# Constrained Random Walks

The video above is made from two, constrained, one-dimensional random walks through the frames of a video clip. The constraint here is that both output videos begin and end with the same frame from the original clip. Both videos have same number of output frames, but take different, random paths through the original set of frames. In this article, I'll outline how to generate such constrained random walks. Note that, for carrying out a walk in video frame space, it is important to use a discrete random walk and not a Gaussian random walk (or Weiner process). This constrained, discrete random walk process is probably closely related to a Brownian bridge.

## Simulating an unconstrained, unbiased random walk

First, imagine we want to simulate how a variable $x$ changes during $n$ steps of a regular random walk. To begin with, we can specify a starting value: $x_0$. For any step $i$, we want to either increase $x_i$ by one, or decrease $x_i$ by one with equal probability. To make this decision randomly, we can generate a uniformly distributed real random number, between $0$ and $1$ ($~U(0,1)$). If the random number is greater than $0.5$ we can set $x_{i+1}=x_i+1$, otherwise we can set $x_{i+1}=x_i-1$. If we do this for all $i=0,...,n-1$ then our simulation is complete. Since this simulation is random or stochastic, results are likely to be different for each simulation run.

Figure 1 - Random walks 50 unconstrained random walks, starting from $x_0=0$. $n=500$

We can see from the plot above that the variability in the value of $x$ across an ensemble of simulations increases with step number $n$. In particular, note that $x$ has the widest range of values at the final step of the walk ($x_n$).

## Simulating a biased random walk

If we wanted to bias the random walk in a particular direction, we could use a slightly different criterion for selecting whether to increase or decrease $x$ at each step. We can define the probability of decreasing $x$ at each step to be $\theta$. To simulate step $i$ we can generate a $U(0,1)$ random number as before, but this time if the random number is greater than $\theta$, we set $x_{i+1}=x_i+1$, otherwise we can set $x_{i+1}=x_i-1$.

Figure 2 - Biased Random walks 25 positively biased random walks (black, $\theta=0.4$) and 25 negatively biased random walks (red, $\theta=0.6$) all starting from $x_0=0$. $n=500$.

## Simulating a constrained random walk

Finally, we can think about how to adapt the bias $\theta$ at each step in order to constrain our random walk so that it hits a specific target $x_{targ}$ after $n$ steps.

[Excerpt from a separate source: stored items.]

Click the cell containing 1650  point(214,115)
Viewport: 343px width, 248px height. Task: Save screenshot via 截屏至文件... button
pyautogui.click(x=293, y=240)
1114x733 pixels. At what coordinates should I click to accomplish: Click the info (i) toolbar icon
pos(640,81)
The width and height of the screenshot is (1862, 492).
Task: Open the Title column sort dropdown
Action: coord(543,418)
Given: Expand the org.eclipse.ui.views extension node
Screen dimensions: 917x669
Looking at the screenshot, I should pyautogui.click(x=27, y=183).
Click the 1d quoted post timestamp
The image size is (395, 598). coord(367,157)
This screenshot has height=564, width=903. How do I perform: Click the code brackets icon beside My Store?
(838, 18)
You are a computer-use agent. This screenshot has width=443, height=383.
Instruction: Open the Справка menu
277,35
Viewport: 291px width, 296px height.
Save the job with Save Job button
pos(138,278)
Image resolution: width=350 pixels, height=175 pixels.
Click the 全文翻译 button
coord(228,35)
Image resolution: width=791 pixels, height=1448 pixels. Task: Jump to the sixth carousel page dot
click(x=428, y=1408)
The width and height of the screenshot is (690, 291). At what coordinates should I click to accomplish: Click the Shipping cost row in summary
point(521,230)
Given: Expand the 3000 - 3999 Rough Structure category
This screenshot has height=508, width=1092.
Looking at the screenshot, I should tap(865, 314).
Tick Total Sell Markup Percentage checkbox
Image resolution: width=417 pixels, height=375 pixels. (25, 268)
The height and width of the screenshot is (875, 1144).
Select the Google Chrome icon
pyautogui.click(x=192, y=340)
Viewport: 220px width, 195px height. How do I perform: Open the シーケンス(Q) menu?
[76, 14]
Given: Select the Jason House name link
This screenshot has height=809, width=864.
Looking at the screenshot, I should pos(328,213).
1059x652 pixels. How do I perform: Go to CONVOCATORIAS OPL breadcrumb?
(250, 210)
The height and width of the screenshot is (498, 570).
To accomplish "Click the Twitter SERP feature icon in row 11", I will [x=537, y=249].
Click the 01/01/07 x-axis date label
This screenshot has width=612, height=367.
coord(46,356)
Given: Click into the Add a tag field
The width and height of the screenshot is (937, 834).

During a biased random walk of $n$ steps, we expect there to be $n\theta$ increasing steps and $n(1-\theta)$ decreasing steps. If we define $\Delta x=x_n-x_0$ (the observed change in $x$ after $n$ simulated steps), we can say that the expected value of $\Delta x$ is the expected number of increasing steps, less the expected number of decreasing steps:

$E(\Delta x) = n(1-\theta)-n\theta$

By choosing $x_{targ}$, we specify a value that we would like $\Delta x$ to take. We can adjust $\theta$ in order to maximise the probability of hitting $x_{targ}$ after $n$ steps:

$x_{targ}-x_0 = n(1-\theta)-n\theta\\ \Rightarrow \theta = \frac{1-\frac{x_{targ}-x_0}{n}}{2}$

However, as we can see from the wedge shape of the (e.g. black) simulations in Figure 2 above, choosing a single value of $\theta$ will not guarantee that we actually hit our target. Fixing $\theta$ at an appropriate value only makes hitting the target more likely. To constrain the simulation so that it converges to $x_{targ}$ exactly, we need to recalculate $\theta$ after every step. We can do this by resetting $x_0$ in the expression above to the current value of $x$, and decreasing $n$ to represent the number of steps remaining, for each step $i$ in the simulation:

$\theta_i=\frac{1-\frac{x_{targ}-x_i}{n-i}}{2}$

In the plot below, we can see that the random paths in the ensemble all start with $x_0=0$ and finish with $x_n=50$ after 500 steps ($n=500$), that the paths are diverse, and that the ensemble of paths plotted has a kind of left-right symmetry (a sausage shape), instead of the wedge shape of the unconstrained walks in Figure 1.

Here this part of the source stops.